[Stored items]
_ _ _
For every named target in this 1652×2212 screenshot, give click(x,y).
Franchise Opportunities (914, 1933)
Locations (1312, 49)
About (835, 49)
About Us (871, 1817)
_ _ _
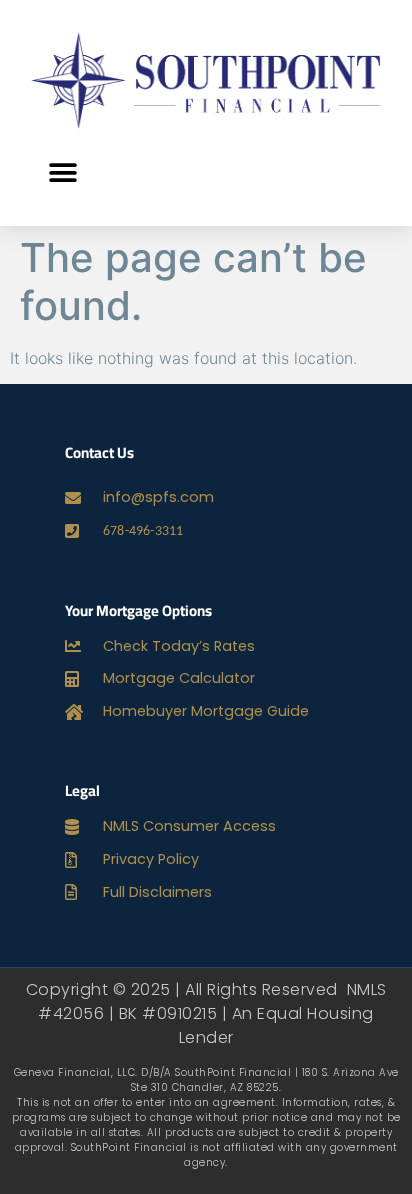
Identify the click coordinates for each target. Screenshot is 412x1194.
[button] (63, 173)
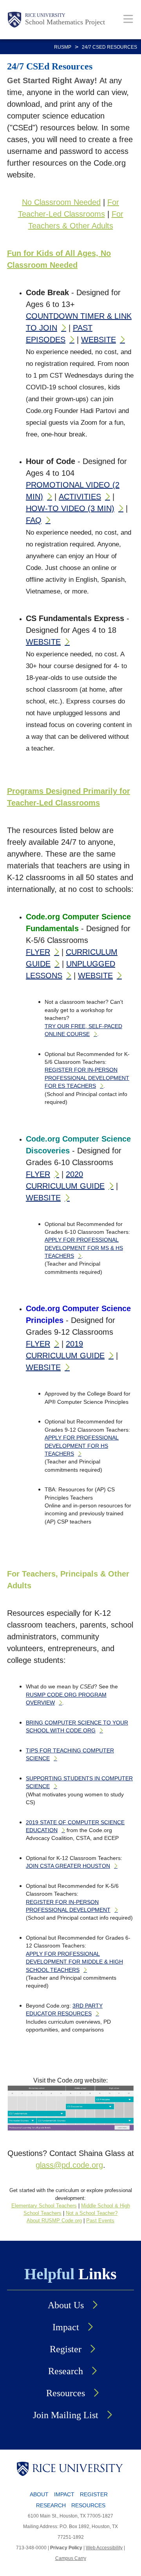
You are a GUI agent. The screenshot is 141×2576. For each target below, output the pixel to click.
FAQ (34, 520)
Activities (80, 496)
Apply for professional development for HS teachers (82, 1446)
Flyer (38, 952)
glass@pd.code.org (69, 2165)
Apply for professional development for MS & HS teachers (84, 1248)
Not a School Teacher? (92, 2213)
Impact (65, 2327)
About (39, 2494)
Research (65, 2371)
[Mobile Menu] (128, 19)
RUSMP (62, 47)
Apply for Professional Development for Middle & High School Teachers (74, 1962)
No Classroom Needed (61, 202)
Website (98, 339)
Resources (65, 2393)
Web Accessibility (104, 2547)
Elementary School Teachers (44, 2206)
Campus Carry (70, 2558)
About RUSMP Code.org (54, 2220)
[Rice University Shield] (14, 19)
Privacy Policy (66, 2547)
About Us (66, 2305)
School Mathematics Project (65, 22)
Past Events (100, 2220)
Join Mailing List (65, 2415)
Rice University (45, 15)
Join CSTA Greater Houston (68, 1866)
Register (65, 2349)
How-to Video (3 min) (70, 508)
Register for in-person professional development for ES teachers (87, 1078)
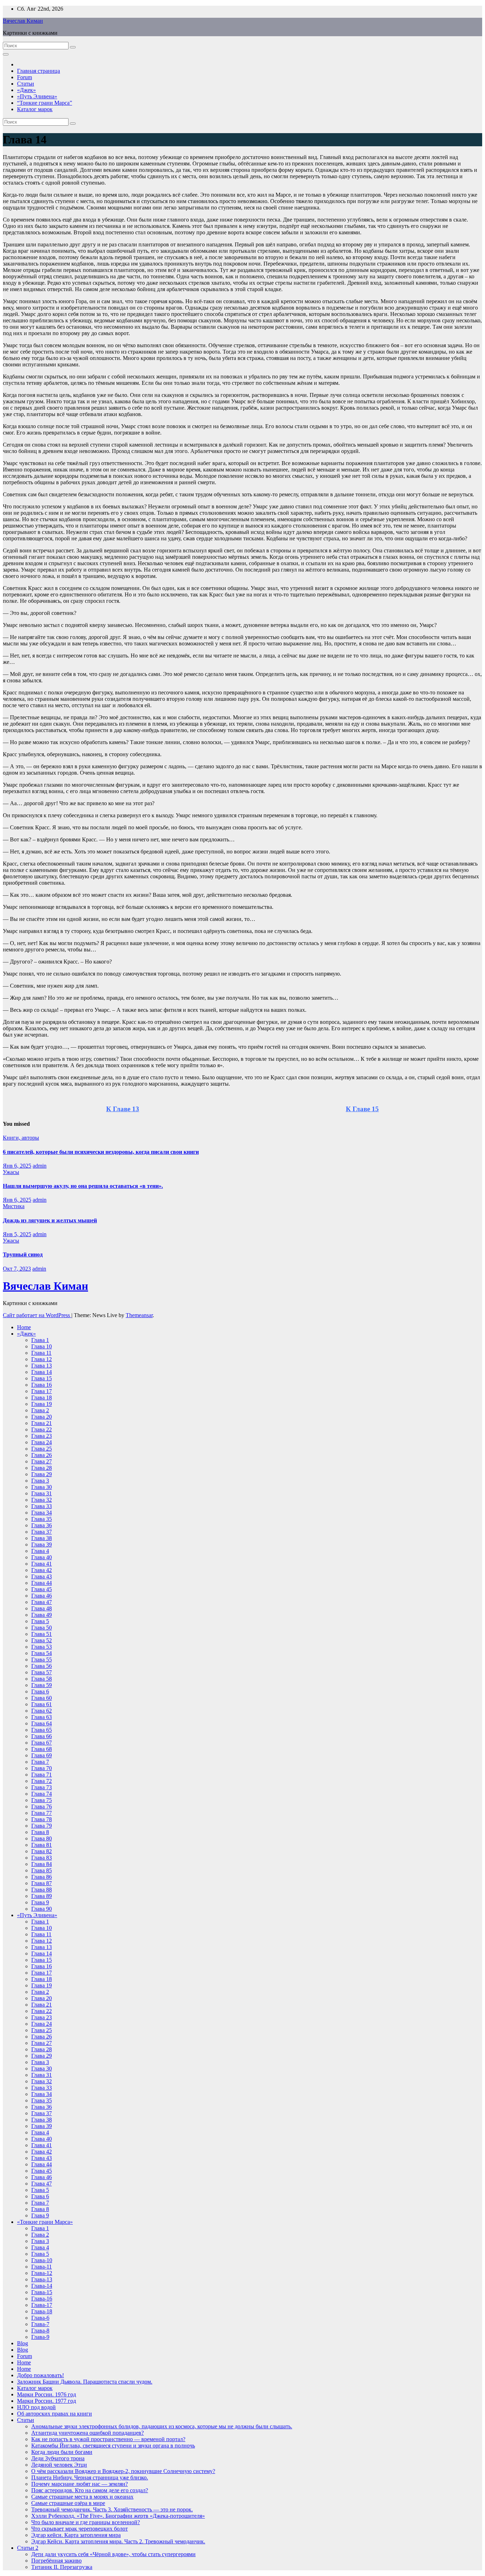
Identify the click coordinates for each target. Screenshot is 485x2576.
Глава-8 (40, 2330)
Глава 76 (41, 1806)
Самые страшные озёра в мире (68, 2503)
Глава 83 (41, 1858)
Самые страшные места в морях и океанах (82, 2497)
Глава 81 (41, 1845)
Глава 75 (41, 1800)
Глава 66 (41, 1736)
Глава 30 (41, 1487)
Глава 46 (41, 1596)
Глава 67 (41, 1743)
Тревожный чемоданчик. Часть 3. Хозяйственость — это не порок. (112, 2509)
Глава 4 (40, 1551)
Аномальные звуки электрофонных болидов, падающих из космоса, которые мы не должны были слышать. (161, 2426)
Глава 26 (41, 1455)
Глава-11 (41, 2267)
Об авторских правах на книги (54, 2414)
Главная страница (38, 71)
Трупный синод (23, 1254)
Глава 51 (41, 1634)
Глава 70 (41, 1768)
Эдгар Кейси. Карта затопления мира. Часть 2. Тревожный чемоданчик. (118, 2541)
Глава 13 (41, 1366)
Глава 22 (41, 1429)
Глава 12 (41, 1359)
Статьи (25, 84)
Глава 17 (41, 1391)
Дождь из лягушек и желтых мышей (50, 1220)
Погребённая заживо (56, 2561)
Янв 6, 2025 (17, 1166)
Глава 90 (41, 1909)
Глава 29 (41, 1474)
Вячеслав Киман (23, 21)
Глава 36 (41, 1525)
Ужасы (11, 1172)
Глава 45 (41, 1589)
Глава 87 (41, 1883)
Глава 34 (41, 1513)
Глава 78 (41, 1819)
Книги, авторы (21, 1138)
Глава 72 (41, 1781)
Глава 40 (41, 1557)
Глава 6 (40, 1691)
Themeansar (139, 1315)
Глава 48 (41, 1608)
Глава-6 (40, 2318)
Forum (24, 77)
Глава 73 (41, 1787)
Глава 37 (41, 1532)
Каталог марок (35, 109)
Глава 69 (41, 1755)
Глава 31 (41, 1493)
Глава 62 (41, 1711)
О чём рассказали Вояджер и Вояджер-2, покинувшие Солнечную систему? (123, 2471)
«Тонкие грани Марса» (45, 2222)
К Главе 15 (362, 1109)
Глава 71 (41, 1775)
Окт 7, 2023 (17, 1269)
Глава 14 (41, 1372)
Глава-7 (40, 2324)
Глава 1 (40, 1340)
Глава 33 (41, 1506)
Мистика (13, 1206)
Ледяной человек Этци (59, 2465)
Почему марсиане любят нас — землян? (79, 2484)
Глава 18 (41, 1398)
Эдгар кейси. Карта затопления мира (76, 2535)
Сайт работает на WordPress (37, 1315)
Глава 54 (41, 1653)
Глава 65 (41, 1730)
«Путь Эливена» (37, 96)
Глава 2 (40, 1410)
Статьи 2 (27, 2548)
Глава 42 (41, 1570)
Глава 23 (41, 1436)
_ _ _
#### [WORK REQUIRED]
Among the lines above, show every one that contains the string "Тревожный".

#### [TASK SOLUTION]
Тревожный чемоданчик. Часть 3. Хозяйственость — это не порок. (112, 2509)
Эдгар Кейси. Карта затопления мира. Часть 2. Тревожный чемоданчик. (118, 2541)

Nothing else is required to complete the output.